I own a '04 specv and just got a $12,000 sponsorship and was wondering wht ya'll would think the first few performance modifications should be.


----------



## shock211 (Feb 28, 2005)

ser_specv2004 said:


> I own a '04 specv and just got a $12,000 sponsorship and was wondering wht ya'll would think the first few performance modifications should be.


it depends what you're into...performance, audio, show?
if it were me i'd drop money into a good suspension setup, full exhaust, intake, ecu, tires.

if you've done all the performance stuff i've listed.
- go for turbo & engine management
- go for seats and a roll cage
- a good a/v setup


----------



## Zac (Mar 10, 2004)

If this "sponsership" was from who has been giving out "sponsherships" lately, you havent gotten a damn thing.

View my tuning guide which is a sticky on the QR engine section for what you can do performance wise.


----------



## ser_specv2004 (Mar 2, 2005)

shock211 said:


> it depends what you're into...performance, audio, show?
> if it were me i'd drop money into a good suspension setup, full exhaust, intake, ecu, tires.
> 
> if you've done all the performance stuff i've listed.
> ...



I'm mainly looking for engine feedback, the audio is already taken care of with a rockford fosgate system that i have installed, and i already know what exterior modifications i'll be making(starting of with ballistix aero kit)


----------



## ser_specv2004 (Mar 2, 2005)

NickZac said:


> If this "sponsership" was from who has been giving out "sponsherships" lately, you havent gotten a damn thing.
> 
> View my tuning guide which is a sticky on the QR engine section for what you can do performance wise.


my sponsorship is acually real....from SCP(Sport Compact Pro) go to www.getsponsored.net and try to get one yourself.


----------



## ser_specv2004 (Mar 2, 2005)

NickZac said:


> If this "sponsership" was from who has been giving out "sponsherships" lately, you havent gotten a damn thing.
> 
> View my tuning guide which is a sticky on the QR engine section for what you can do performance wise.


my sponsorship is actually real....from SCP(Sport Compact Pro) go to www.getsponsored.net and try to get one yourself.


----------



## Zac (Mar 10, 2004)

http://nissanforums.com/showthread.php?t=84067

That is the basic tuner guide.
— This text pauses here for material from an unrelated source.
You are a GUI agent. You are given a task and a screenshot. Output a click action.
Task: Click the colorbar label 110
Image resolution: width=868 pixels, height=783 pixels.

And I have always been sketchy of sponserships.


----------



## chimmike (Oct 17, 2002)

that's not real.

you might want to research that company some.

essentially what you end up doing is paying $80 to them (sponsorships NEVER require you to pay) so that you can "buy" 10,000 worth of parts from them at supposedly discounted prices (which are actually msrp or higher than you'll find if you search the net some)

you get nothing free from it, certainly not $10,000. 

Sponsorships are given to cars that have already had tons invested in them or offer immediate mass viewing such as race cars or high dollar show cars. 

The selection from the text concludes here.